Selected passage >>
▼

Washington — A super political action committee backed by House Republican leaders says it's pulling funding for two-term Rep. Mike Bishop, who is facing a tough opponent in November. 

The Congressional Leadership Fund, which has ties to House Speaker Paul Ryan, had reserved $2.1 million of television air time in Michigan to help defend Bishop, a Rochester Republican. Those reservations are now canceled.

“No one works harder for Michigan families than Mike Bishop," CLF spokeswoman Courtney Alexander said. 

"CLF will continue to run strong field operations in these districts and will continue to conduct polling and evaluate races across the country, as we do everything we can to protect the Republican majority."

The group has a field office in the 8th District.

Bishop challenger Elissa Slotkin, a former top Defense official from Holly, has raised more money than Bishop every reporting period in the 2018 cycle, and analysts rate the contest a tossup. 

Slotkin had nearly $2.25 million in cash reserves compared with Bishop's $1.68 million war chest, as of mid-July. 

CLF Executive Director Corey Bliss told The Detroit News this summer that Michigan's 8th district is among the races he's watching as an indicator which party might clinch the majority in November

Bliss also described incumbents getting outraised by Democratic challengers as "inexcusable." 

“If you’re an incumbent member of Congress and getting outraised, you should either work harder or spend time working on your resume," he said in June. 

Bishop's campaign downplayed the significance of the CLF pulling out Friday, noting the millions of dollars in reservations for Bishop still active on behalf of outside groups.

"There is more than $5 million in other groups including NRCC, America First and other conservative groups," Bishop consultant Stu Sandler said, referring to the National Republican Congressional Committee and a group affiliated with President Donald Trump.

▲

(Collected data entries)
▼

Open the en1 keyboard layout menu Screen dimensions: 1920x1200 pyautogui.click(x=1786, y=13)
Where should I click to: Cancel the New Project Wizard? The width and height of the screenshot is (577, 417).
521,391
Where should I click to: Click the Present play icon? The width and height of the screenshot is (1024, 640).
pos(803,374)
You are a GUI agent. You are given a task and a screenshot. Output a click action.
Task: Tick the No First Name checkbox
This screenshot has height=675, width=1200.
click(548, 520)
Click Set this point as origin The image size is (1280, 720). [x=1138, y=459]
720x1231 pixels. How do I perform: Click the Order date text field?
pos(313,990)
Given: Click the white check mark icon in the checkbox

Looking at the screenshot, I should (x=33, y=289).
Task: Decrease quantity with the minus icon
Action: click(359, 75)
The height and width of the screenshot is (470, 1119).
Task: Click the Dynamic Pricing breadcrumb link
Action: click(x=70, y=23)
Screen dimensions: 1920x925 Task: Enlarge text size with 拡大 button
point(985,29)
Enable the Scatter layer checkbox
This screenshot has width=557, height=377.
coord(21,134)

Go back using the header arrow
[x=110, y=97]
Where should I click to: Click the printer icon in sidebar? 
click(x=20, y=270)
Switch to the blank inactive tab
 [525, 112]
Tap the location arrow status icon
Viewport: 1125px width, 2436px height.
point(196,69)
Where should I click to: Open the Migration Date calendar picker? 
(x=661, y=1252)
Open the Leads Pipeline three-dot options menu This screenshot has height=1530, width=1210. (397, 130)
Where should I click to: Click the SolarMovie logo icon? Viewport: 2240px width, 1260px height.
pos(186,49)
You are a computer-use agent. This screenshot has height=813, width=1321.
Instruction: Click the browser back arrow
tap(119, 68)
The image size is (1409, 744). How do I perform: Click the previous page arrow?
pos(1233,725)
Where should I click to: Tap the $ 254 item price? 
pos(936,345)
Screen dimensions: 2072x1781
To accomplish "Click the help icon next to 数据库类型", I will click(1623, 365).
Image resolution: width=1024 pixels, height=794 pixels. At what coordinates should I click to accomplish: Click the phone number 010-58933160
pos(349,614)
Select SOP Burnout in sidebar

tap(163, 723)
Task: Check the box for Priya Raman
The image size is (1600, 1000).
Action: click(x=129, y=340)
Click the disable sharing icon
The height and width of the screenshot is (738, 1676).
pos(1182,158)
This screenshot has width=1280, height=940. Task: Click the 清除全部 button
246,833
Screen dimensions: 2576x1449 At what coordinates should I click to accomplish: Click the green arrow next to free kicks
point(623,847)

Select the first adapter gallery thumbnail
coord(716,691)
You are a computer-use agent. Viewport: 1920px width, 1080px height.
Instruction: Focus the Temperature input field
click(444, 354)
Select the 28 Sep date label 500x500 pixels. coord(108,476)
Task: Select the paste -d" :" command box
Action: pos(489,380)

▲

Short exercise 1 >>
Check each statement against the article on Mike Bishop. For each one, answer yes or no and quote the deciding words of the article. (a) The Congressional Leadership Fund had reserved $2.1 million of television air time to help Bishop. (b) As of mid-July, Bishop had more cash on hand than Slotkin. (c) The Congressional Leadership Fund has a field office in the 8th District.
Short exercise 2 >>
Rewrite the part of the article on Mike Bishop that opens with the words containing "CLF Executive Director" and closes with "of outside groups.", with "outraised" changed to "outspent" throughout.
Short exercise 3 >>
Translate this sentence from the article on Mike Bishop into Spanish: "The group has a field office in the 8th District."

Solution 1 >>
(a) Yes: "had reserved $2.1 million of television air time in Michigan to help defend Bishop"
(b) No: "Slotkin had nearly $2.25 million in cash reserves compared with Bishop's $1.68 million war chest, as of mid-July"
(c) Yes: "The group has a field office in the 8th District."

Solution 2 >>
CLF Executive Director Corey Bliss told The Detroit News this summer that Michigan's 8th district is among the races he's watching as an indicator which party might clinch the majority in November

Bliss also described incumbents getting outspent by Democratic challengers as "inexcusable." 

“If you’re an incumbent member of Congress and getting outspent, you should either work harder or spend time working on your resume," he said in June. 

Bishop's campaign downplayed the significance of the CLF pulling out Friday, noting the millions of dollars in reservations for Bishop still active on behalf of outside groups.

Solution 3 >>
El grupo tiene una oficina de campo en el 8.º Distrito.